── Input for this task
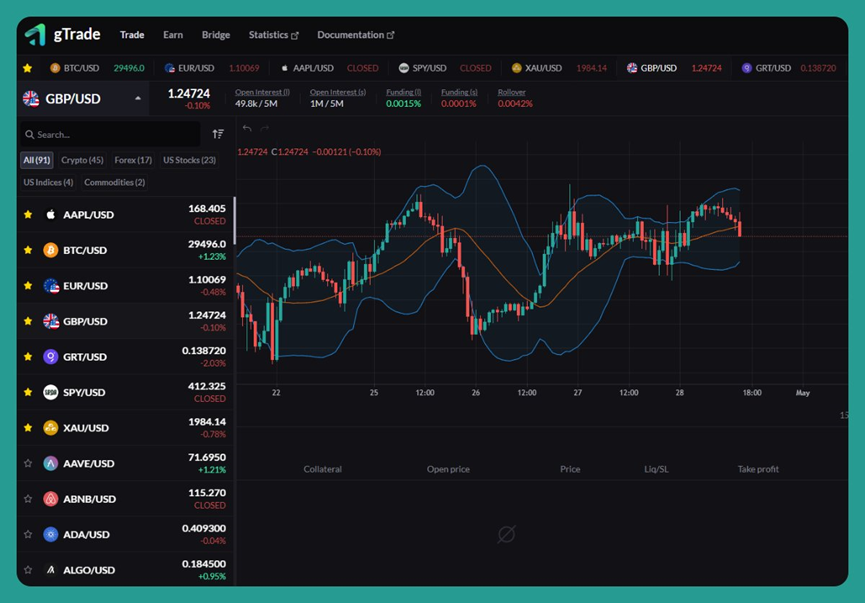
Task: Open the Statistics external menu link
Action: (x=273, y=35)
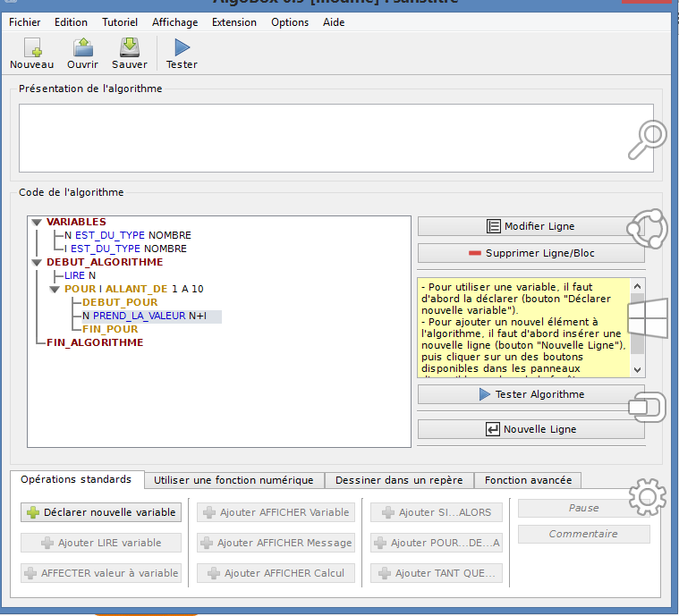Collapse the DEBUT_ALGORITHME tree node
679x616 pixels.
click(x=37, y=263)
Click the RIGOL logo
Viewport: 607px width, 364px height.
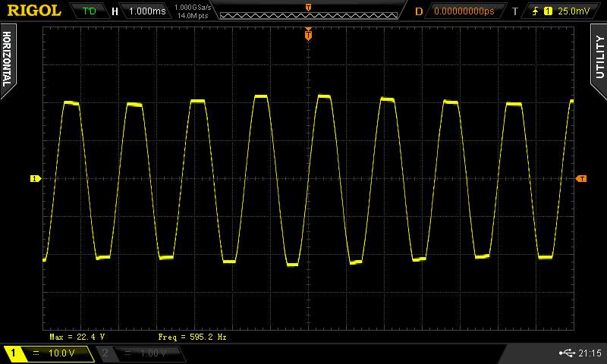point(34,11)
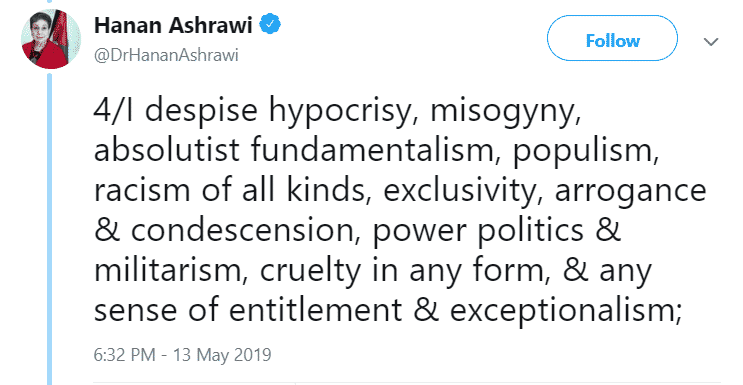Click the Hanan Ashrawi display name
743x385 pixels.
(173, 25)
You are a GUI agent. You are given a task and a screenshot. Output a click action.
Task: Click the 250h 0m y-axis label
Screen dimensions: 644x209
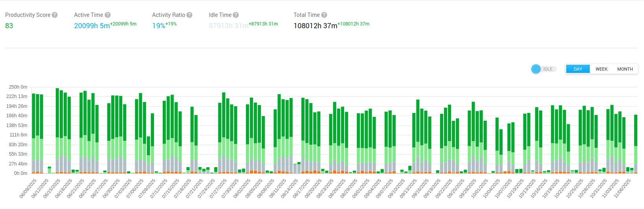pyautogui.click(x=18, y=87)
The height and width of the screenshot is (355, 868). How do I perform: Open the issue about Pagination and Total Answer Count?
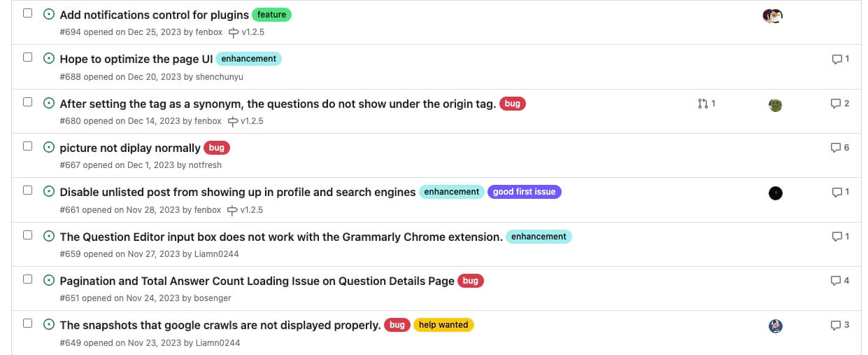point(257,281)
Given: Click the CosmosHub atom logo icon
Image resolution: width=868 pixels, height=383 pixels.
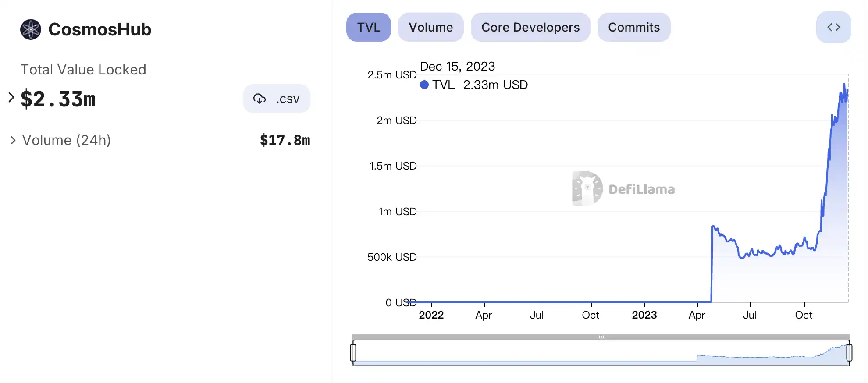Looking at the screenshot, I should [31, 29].

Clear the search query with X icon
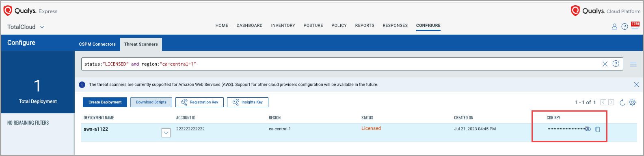pos(605,64)
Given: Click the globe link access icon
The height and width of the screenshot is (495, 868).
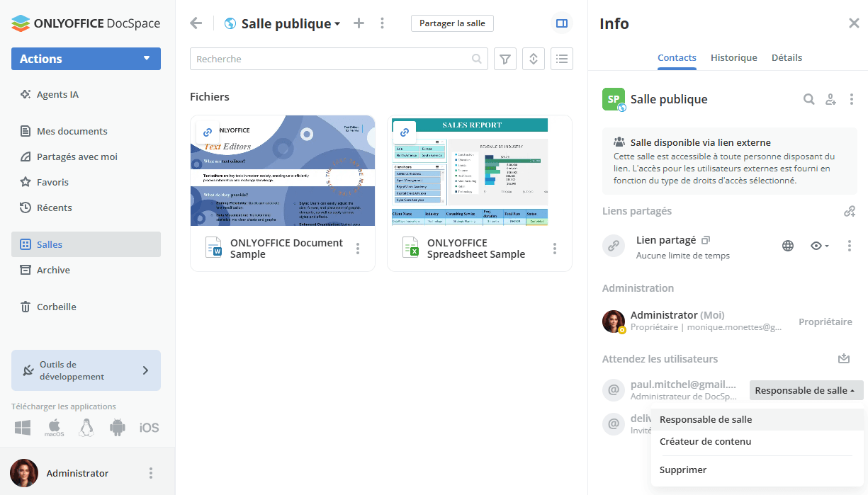Looking at the screenshot, I should click(788, 246).
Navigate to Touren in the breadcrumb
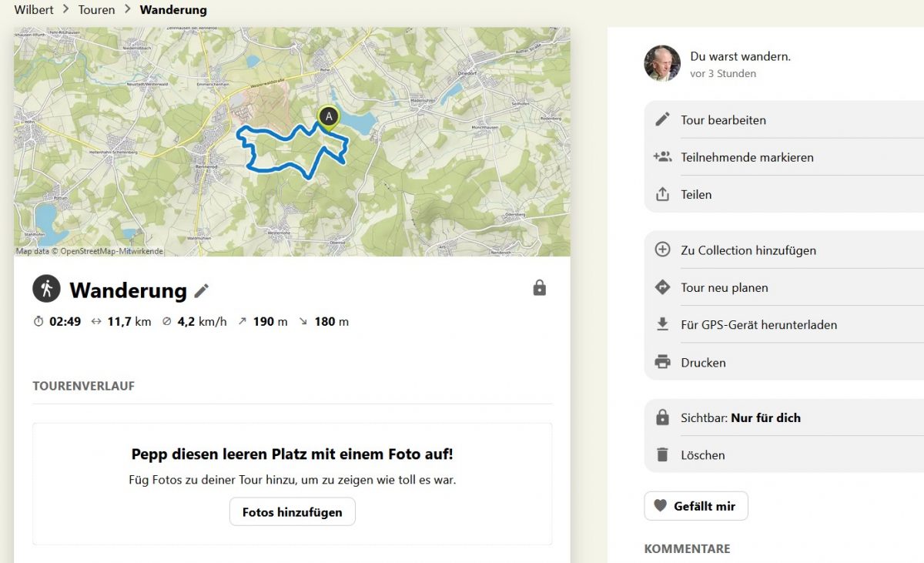924x563 pixels. (96, 10)
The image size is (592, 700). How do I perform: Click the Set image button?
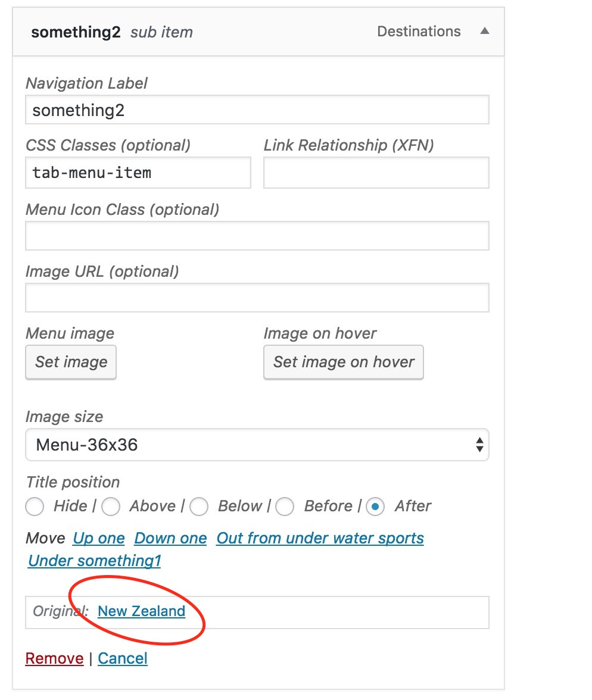pos(71,362)
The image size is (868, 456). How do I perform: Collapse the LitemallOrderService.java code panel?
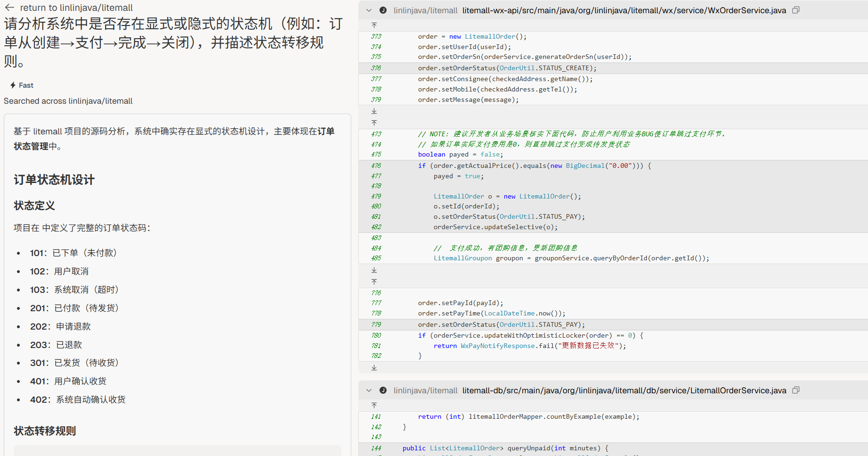pyautogui.click(x=369, y=390)
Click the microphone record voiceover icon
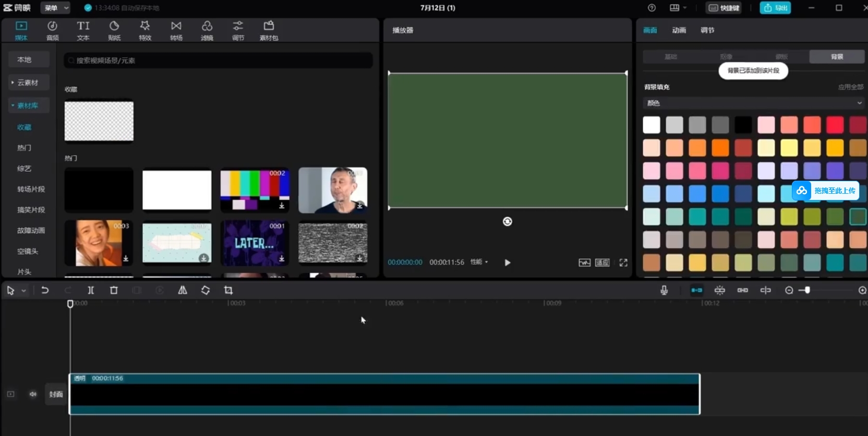 (664, 290)

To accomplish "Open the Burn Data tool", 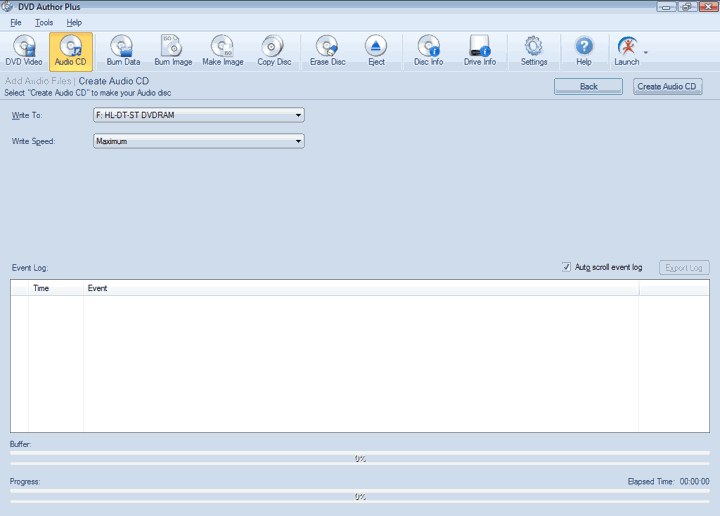I will tap(123, 51).
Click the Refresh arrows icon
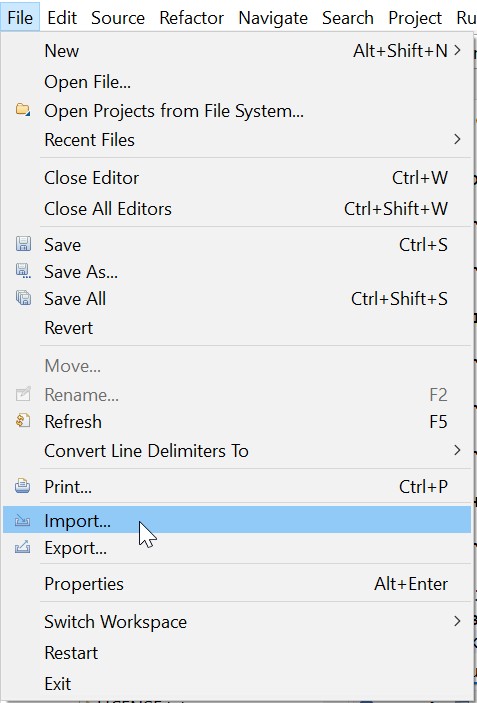Image resolution: width=477 pixels, height=703 pixels. 23,421
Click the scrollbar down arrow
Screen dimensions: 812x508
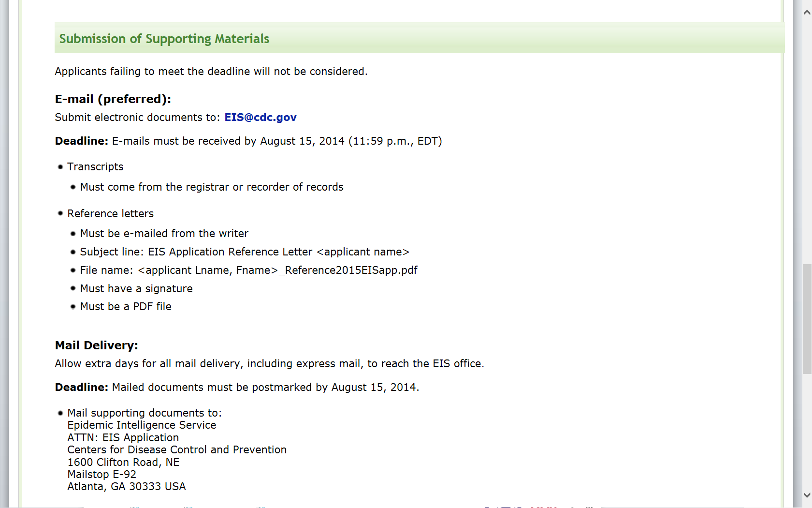tap(807, 495)
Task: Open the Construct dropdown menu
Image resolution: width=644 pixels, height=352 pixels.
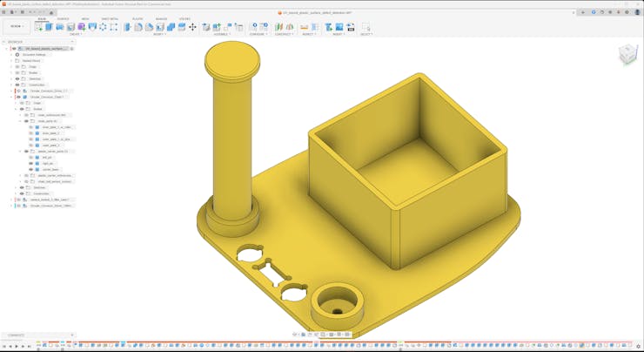Action: pos(284,34)
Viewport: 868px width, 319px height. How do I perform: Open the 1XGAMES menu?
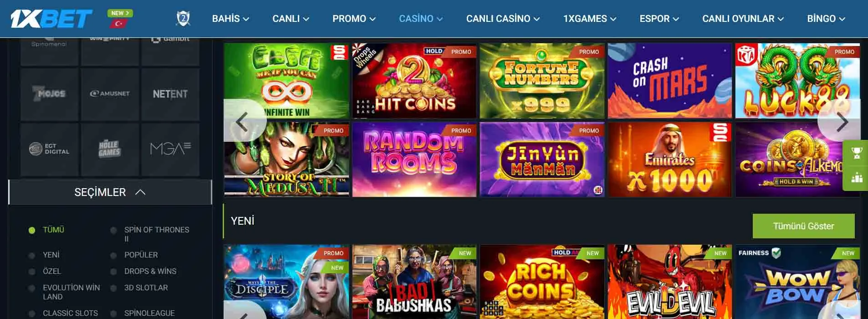[x=589, y=19]
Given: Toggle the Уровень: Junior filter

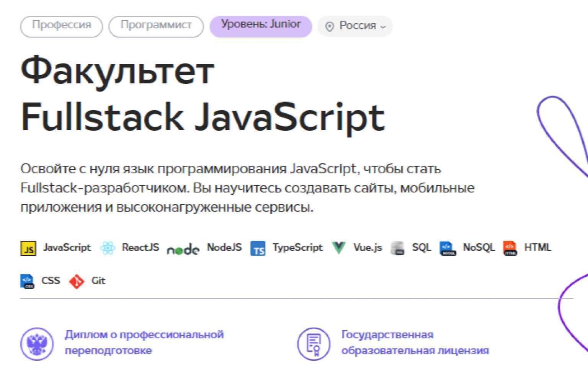Looking at the screenshot, I should pyautogui.click(x=260, y=26).
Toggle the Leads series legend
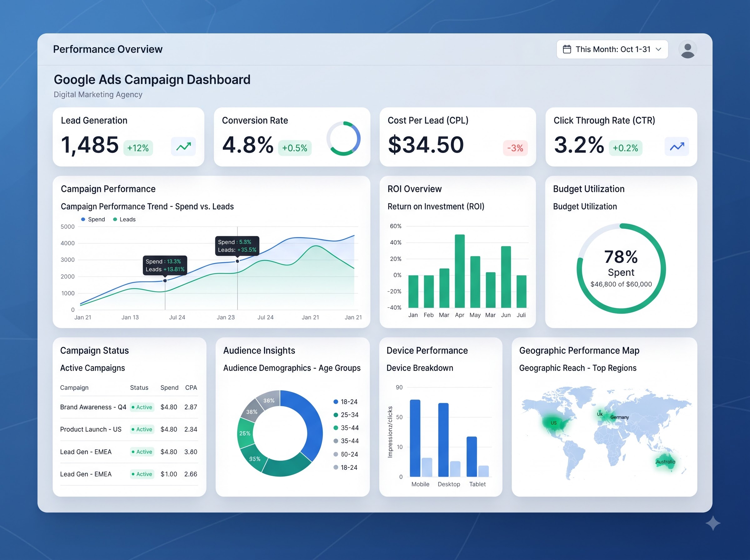Viewport: 750px width, 560px height. 124,219
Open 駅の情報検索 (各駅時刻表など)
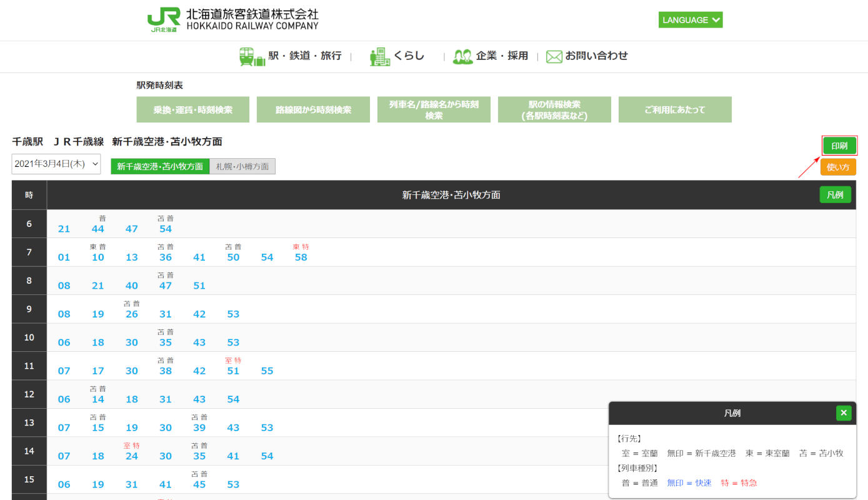 pyautogui.click(x=554, y=109)
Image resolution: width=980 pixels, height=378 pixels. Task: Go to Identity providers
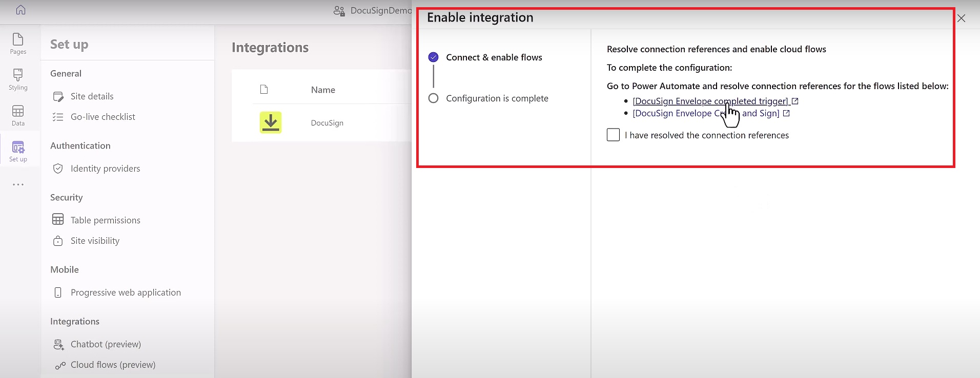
────
To do → Word for word, restate the lines from the line containing "Toggle the Leads series legend" through the end of the data, including the first and last of them. Pictures stay out.

Reply to the exercise →
Toggle the Leads series legend
Viewport: 750px width, 560px height. 124,219
Open 駅の情報検索 (各駅時刻表など)
 pyautogui.click(x=554, y=109)
Image resolution: width=980 pixels, height=378 pixels. Task: Go to Identity providers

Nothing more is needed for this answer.